### What is expected
Each line in the entries below that holds the string "dimensions" must be copied.

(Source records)

+++

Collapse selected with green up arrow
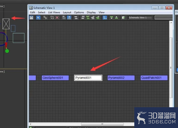 tap(117, 18)
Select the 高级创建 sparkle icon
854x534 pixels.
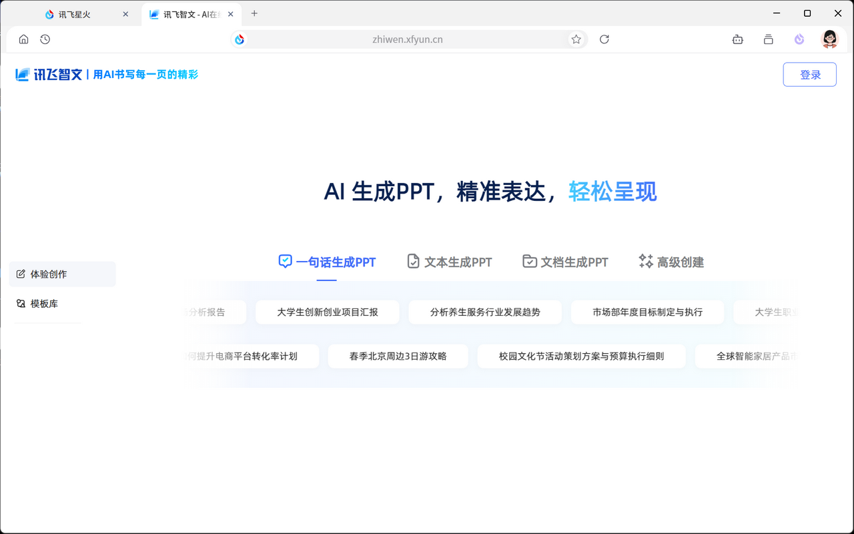645,262
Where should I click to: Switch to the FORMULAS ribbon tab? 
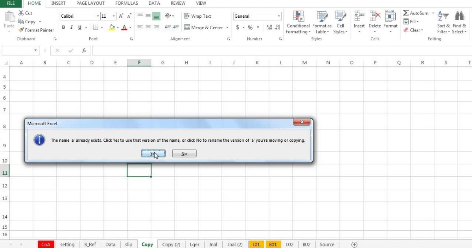pos(126,3)
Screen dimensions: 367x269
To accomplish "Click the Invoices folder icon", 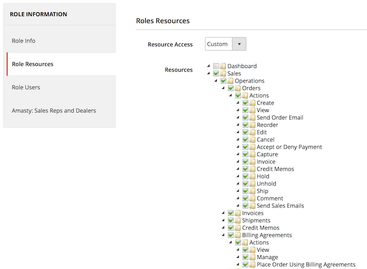I will coord(238,213).
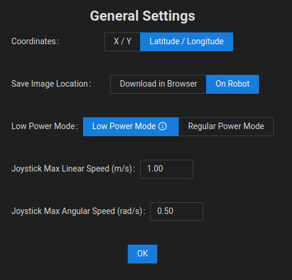
Task: Focus the Joystick Max Angular Speed field
Action: click(x=177, y=212)
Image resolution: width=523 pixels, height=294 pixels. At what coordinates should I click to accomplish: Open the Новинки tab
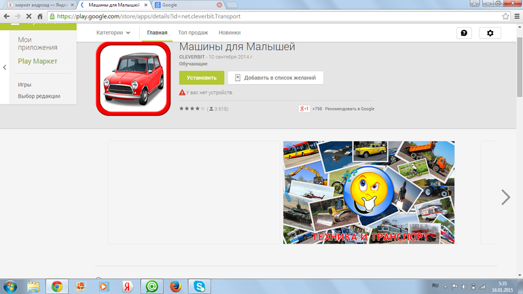pyautogui.click(x=230, y=33)
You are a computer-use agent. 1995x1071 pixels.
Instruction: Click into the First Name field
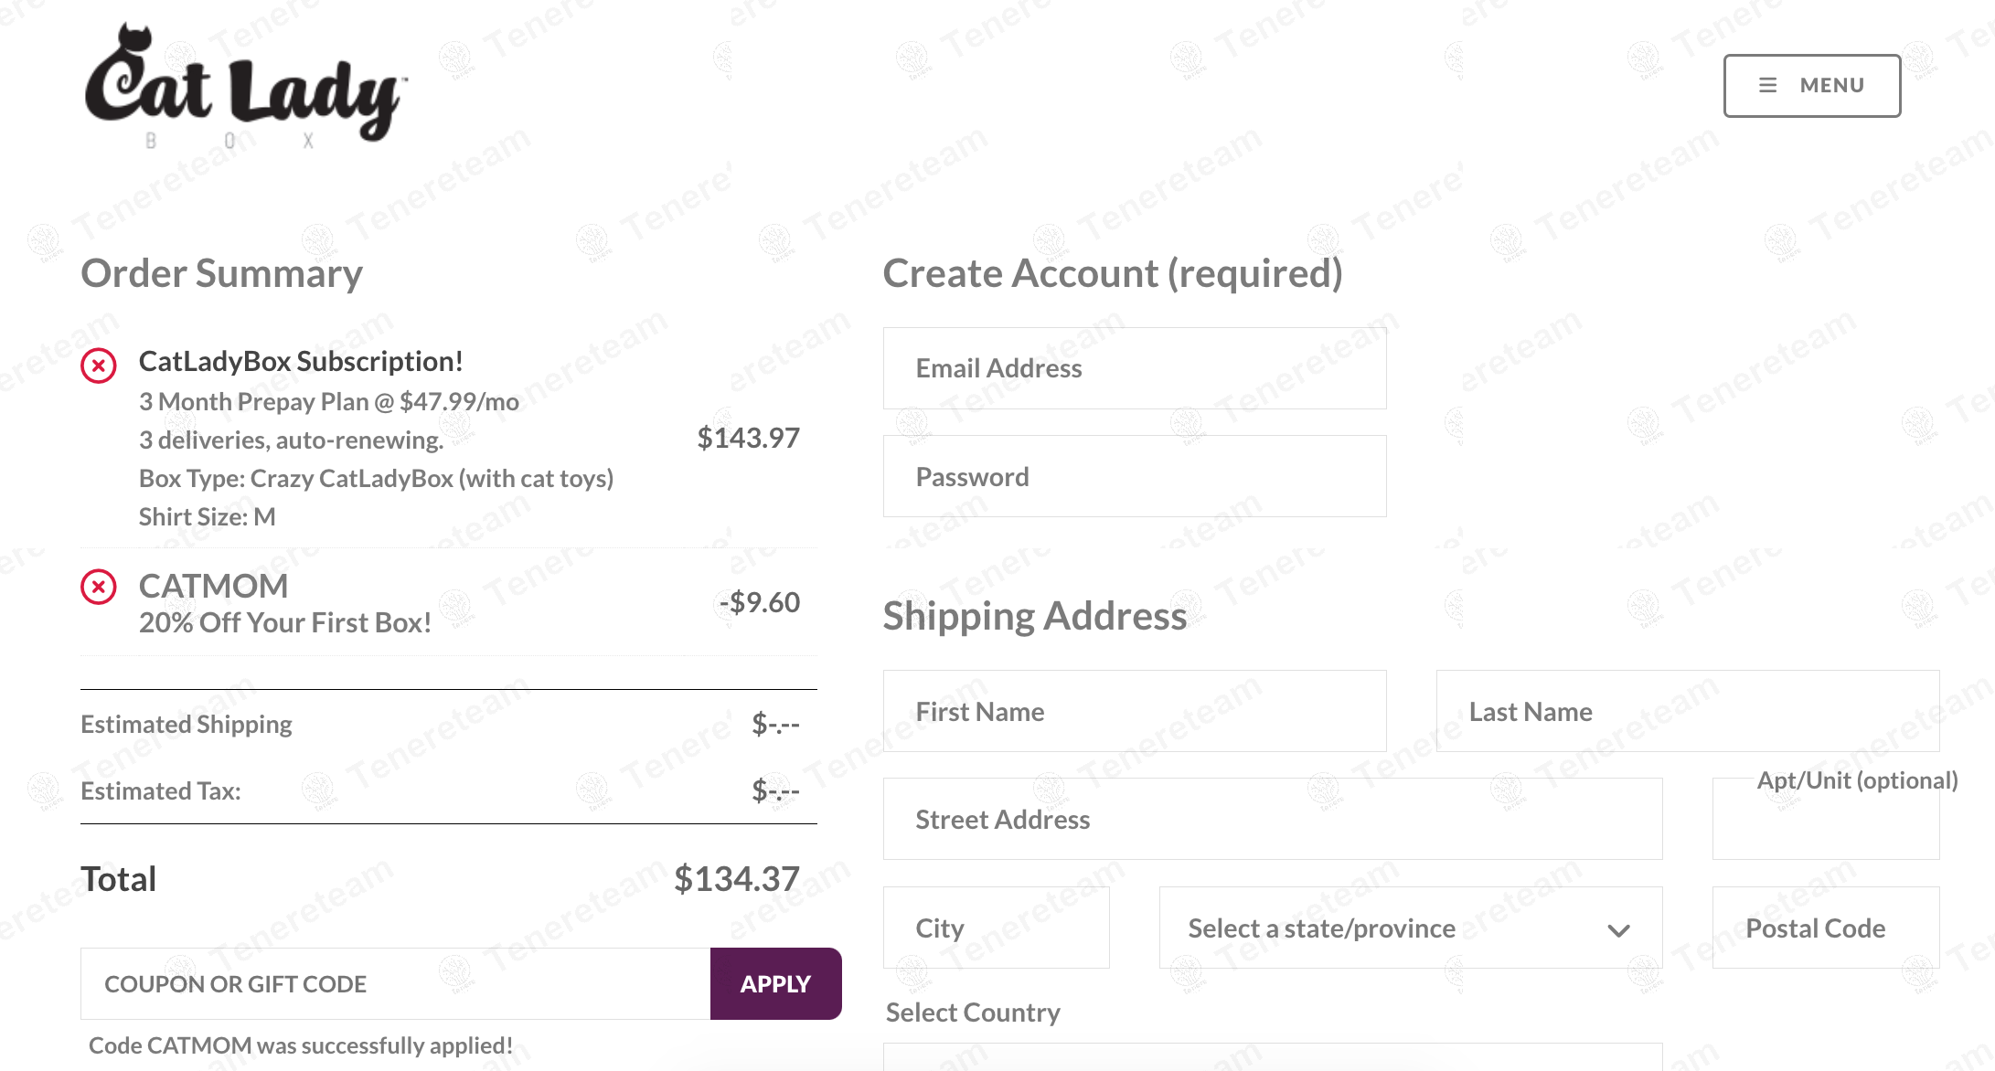coord(1134,711)
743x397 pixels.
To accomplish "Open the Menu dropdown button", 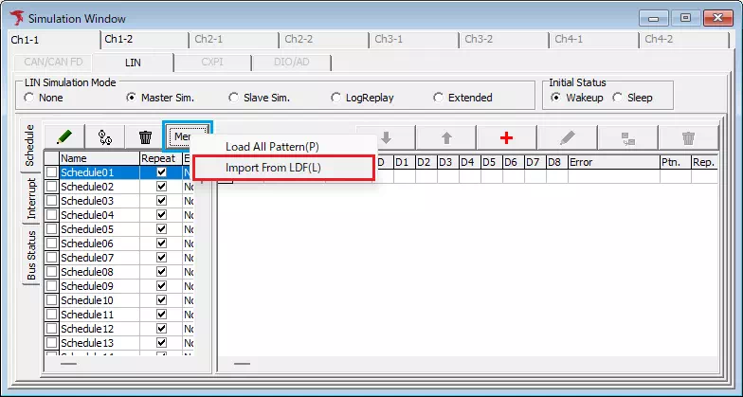I will click(x=187, y=137).
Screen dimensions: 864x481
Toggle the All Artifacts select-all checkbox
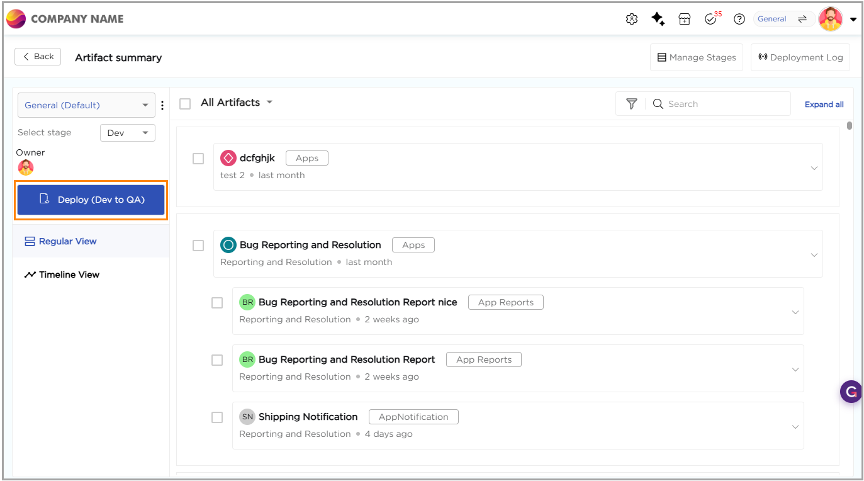point(185,104)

+++

### Completed exercise
Screen dimensions: 367x269
Screen dimensions: 864x481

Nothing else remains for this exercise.